Chittle against Sammon in replevin, conusance for rent as bayliff to Sir John
Reves, upon a grant out of the land, whereof the place in which, &c. was parcell, upon
a grant made to the father of Sir John, and for rent arrear, &c. Issue was joyned
upon this point, if the place was parcell of the land out of which the rent was granted,
and found by verdict that it was: and now moved by Atho in arrest of judgment,
that it is not alledged that this rent was arrear after the death of the father, as it
ought to be, and therefore it may be intended that this rent was arrear in the life of
the father. But the Court agreed and resolved that it was good after verdict, for
now it is pleaded that it was arrear, and not paid to him, ergo it was due to him;
and though it might have been more fully pleaded, yet after verdict it is sufficient.

FLETCHER versus HARCOT.

Case. Assumpsit in consideration that the plaintiff (being an hostler) would keep
a prisoner to save him harmless.
[S. C. (sub-nom. Batersby's case) Winch, 48. Considered, Beits v. Gibbins, 1834,
4 Ad. & E. 75. Referred to, Burrows v. Rhodes, [1899] 1 Q. B. 829.]

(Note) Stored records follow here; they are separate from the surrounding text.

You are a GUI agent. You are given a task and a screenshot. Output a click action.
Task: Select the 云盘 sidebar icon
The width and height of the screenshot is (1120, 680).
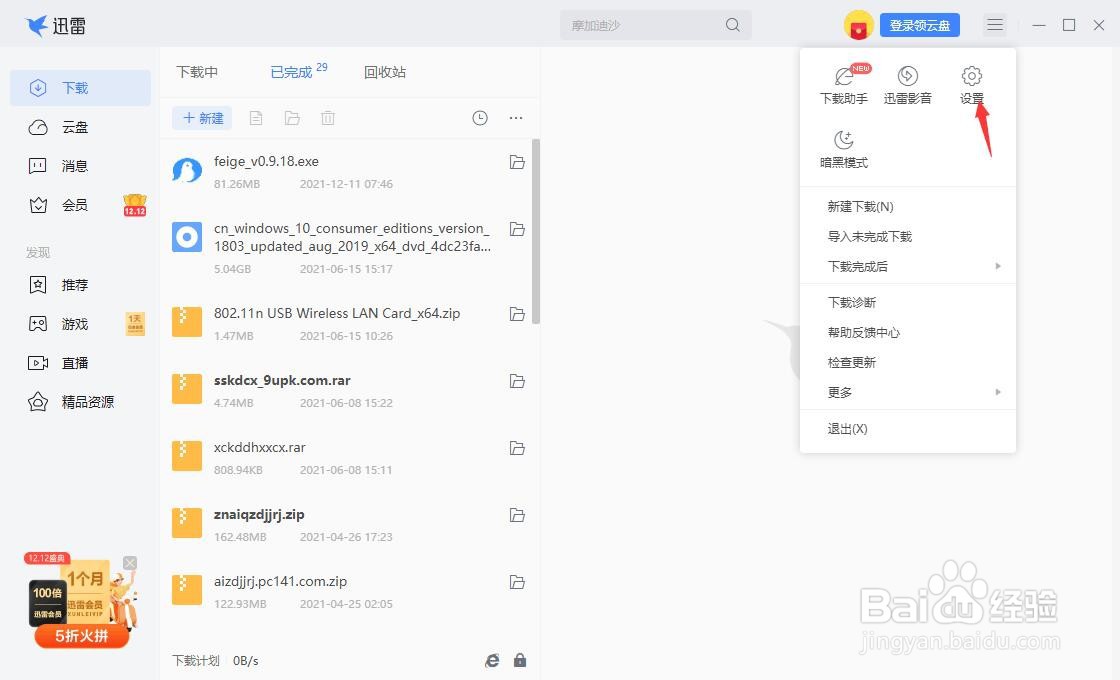click(x=73, y=126)
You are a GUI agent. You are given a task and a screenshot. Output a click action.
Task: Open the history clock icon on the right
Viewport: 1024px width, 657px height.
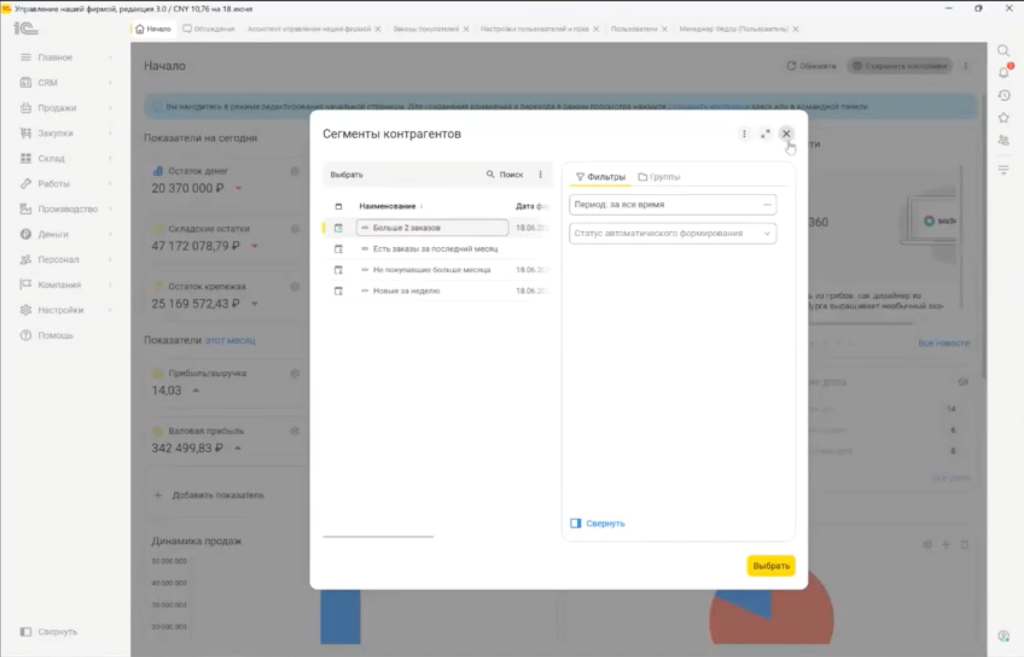[1004, 95]
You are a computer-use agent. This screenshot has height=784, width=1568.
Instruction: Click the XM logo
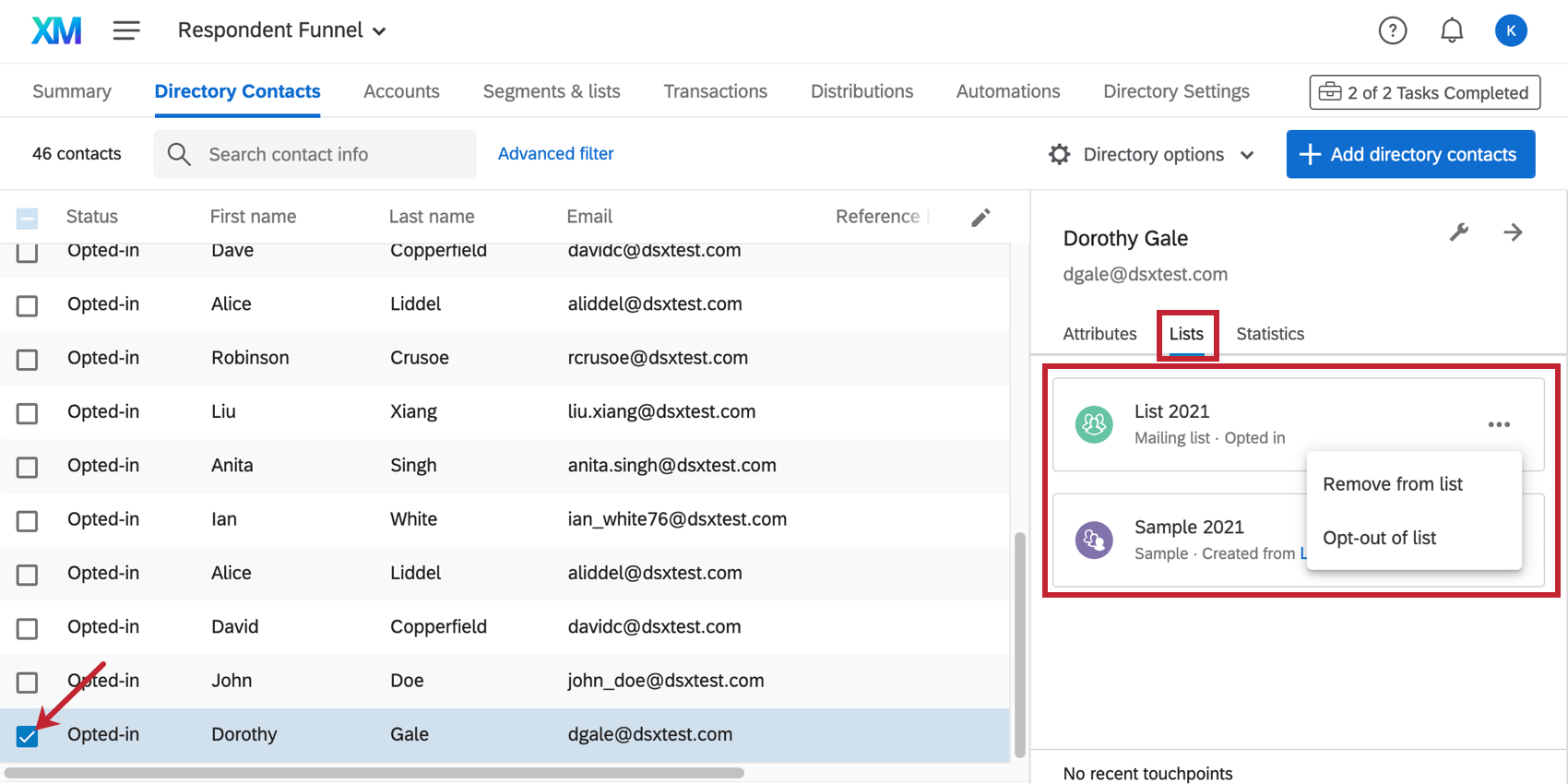point(56,30)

An action upon the case was brought by Fletcher of Otely against Harcot, and
count, that whereas the defendant had arrested one Battersby by a commission of
rebellion, issuing out of the Court of the Lord President and Councell of the north,
as he affirmed : and whereas the plaintiff keeps a common inne in Otely, and had kept
it by the space of five years and had entertained men. The defendant request the
plaintiff to keep the said Batersby in his inne at Otely, by the space of one night, as
a prisoner, and that he would keep and save him harmlesse, and shew that he had
kept him for that night as a prisoner: and Batersby afterward brought an action of
false imprisonment against him for the said keeping of him in his house, and that he
had expended and laid out in defence thereof ten pounds: and that he had required
him to save him harmlesse, and he refused. Non assumpsit found for the plaintiff,
and moved by Harvey in arrest of judgment, that it is no sufficient consideration,
because it doth not appear that he had lawfully arrested the said Batersby, for it is
not affirmatively alledged, bub (as he said). Also it doth not appear that the recovery
in the action of false imprisonment was for the same cause; but in that he had mis-
informed, for it was in record pro custodia prsedicta, & ex causa prsedicta. And for
the other matter the Lord [56] Hobart seemed at first to doubt, if it did not appear
that it was a lawfull arrest, then there was no consideration : but because the diversity
is when the consideration appears to be for doing of a thing which is unlawful!; as
if one at the request of I. S. promise to beat I. D. and he promise to save him harm-
lesse, this is a void consideration; but if one request I. S. to enter into the mannor of
Dale, and drive out cattle, and that he will save him harmlesse if he doth so, and after
trespasse be brought against him, and recovery had, he shall have his action: so if
a sheriff pretending to have a writ, where he hath none, arrest one, and request an
inn-keeper to entertain him in his house, or hire one to conduct the prisoner to the
gaol; and promise to keep him without damage; if an action be brought, and recovery
had thereupon, the party shall have an action of the case against the sheriff upon this
promise, for he which doth a thing which may be lawfull, and the illegality thereof
appear not to him, he which imploys the party and assume to save him harmlesse,
shall be charged : and judgment was entred for the plaintiff.